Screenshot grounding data
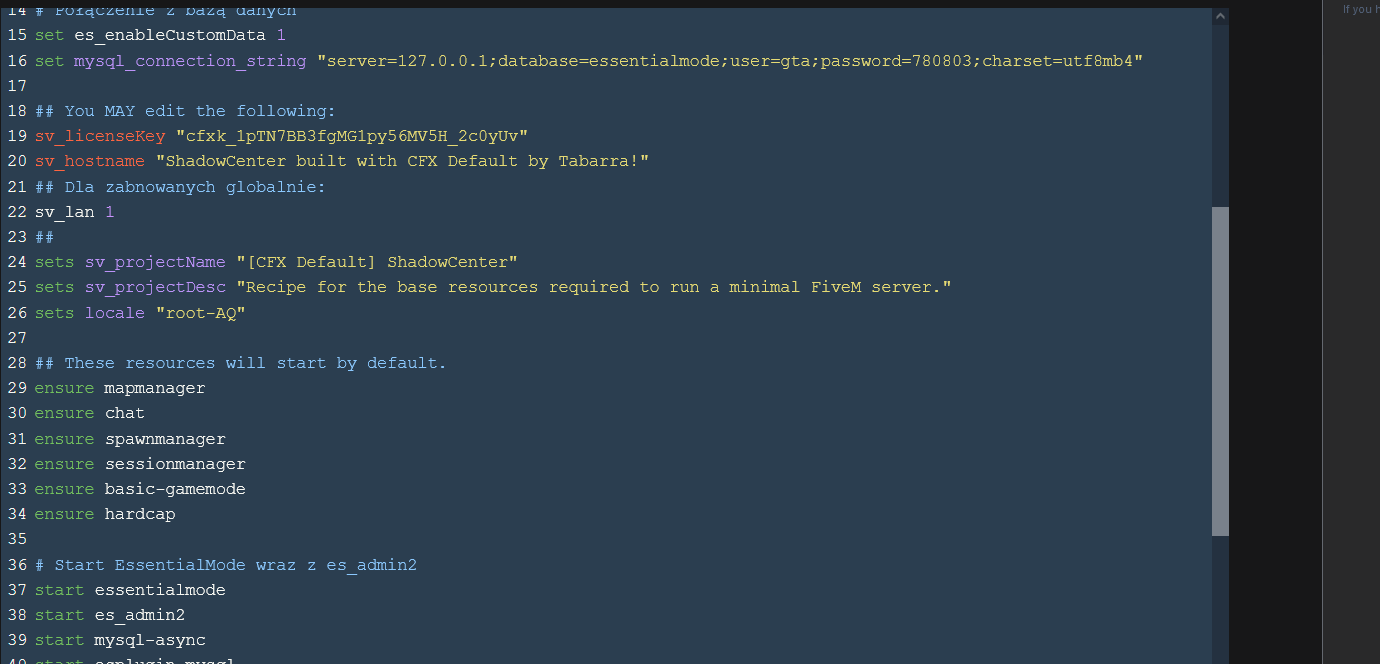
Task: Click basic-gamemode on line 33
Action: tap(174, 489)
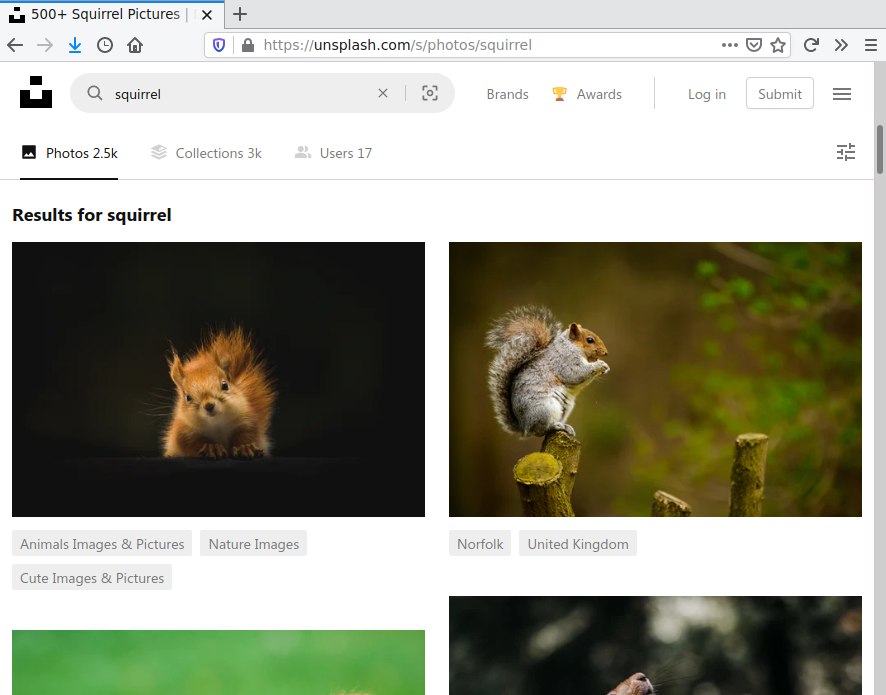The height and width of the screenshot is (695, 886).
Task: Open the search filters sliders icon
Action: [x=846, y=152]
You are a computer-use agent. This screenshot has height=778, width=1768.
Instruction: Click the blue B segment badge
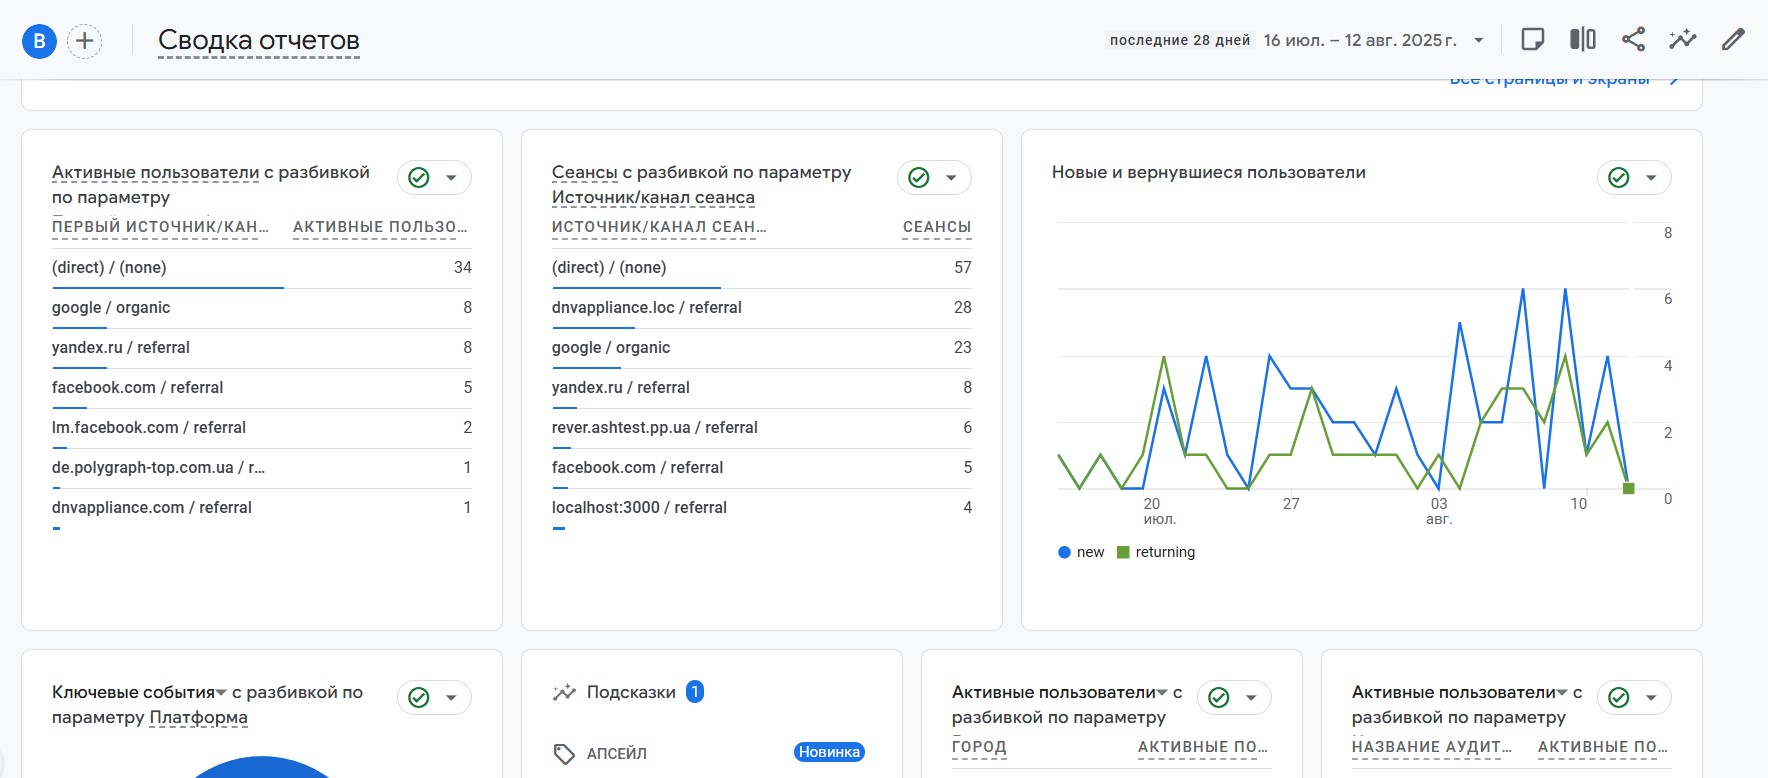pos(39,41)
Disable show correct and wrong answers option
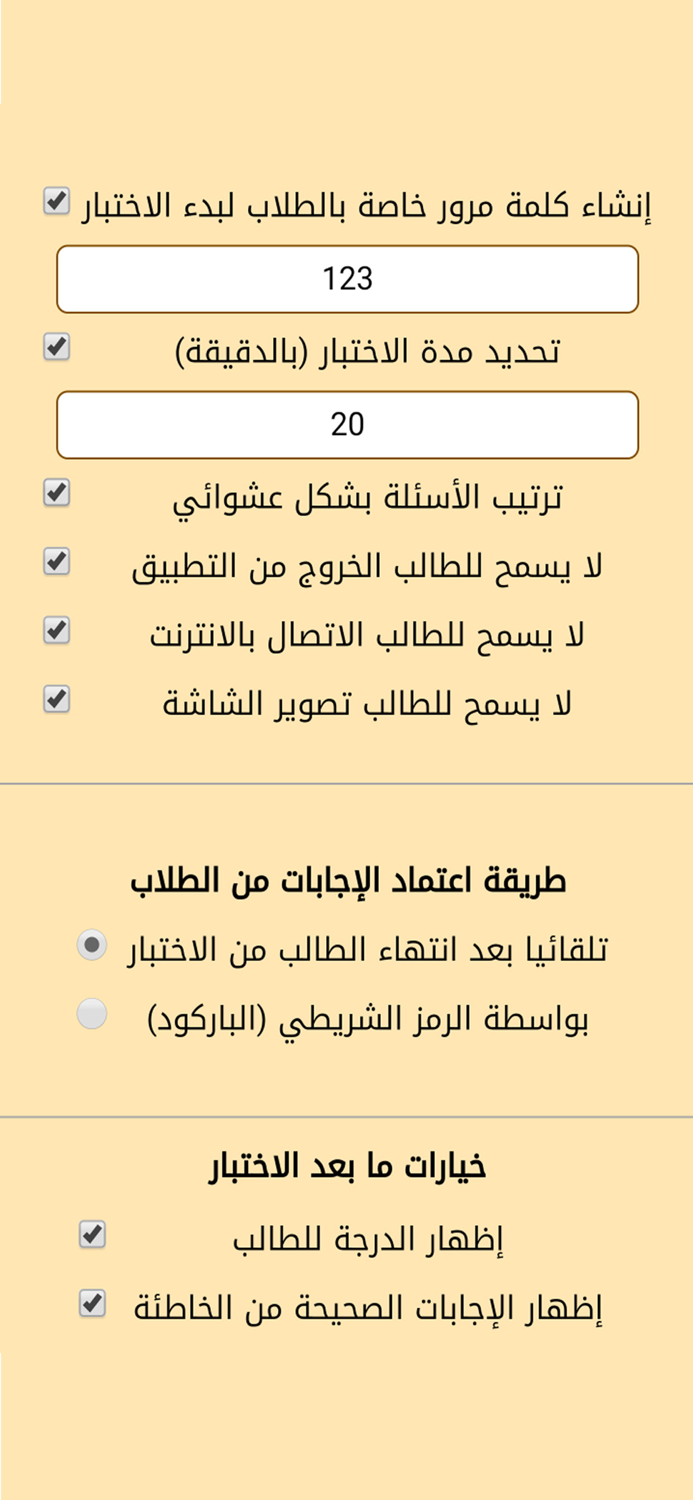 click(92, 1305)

**Goal of the exercise**
Hand back exactly the lines from the one with "Instruction: Click the blue B segment badge" through the last line of the data above, both ends included, with every picture left out.

**Result of the exercise**
Instruction: Click the blue B segment badge
pos(39,41)
Disable show correct and wrong answers option
 click(92, 1305)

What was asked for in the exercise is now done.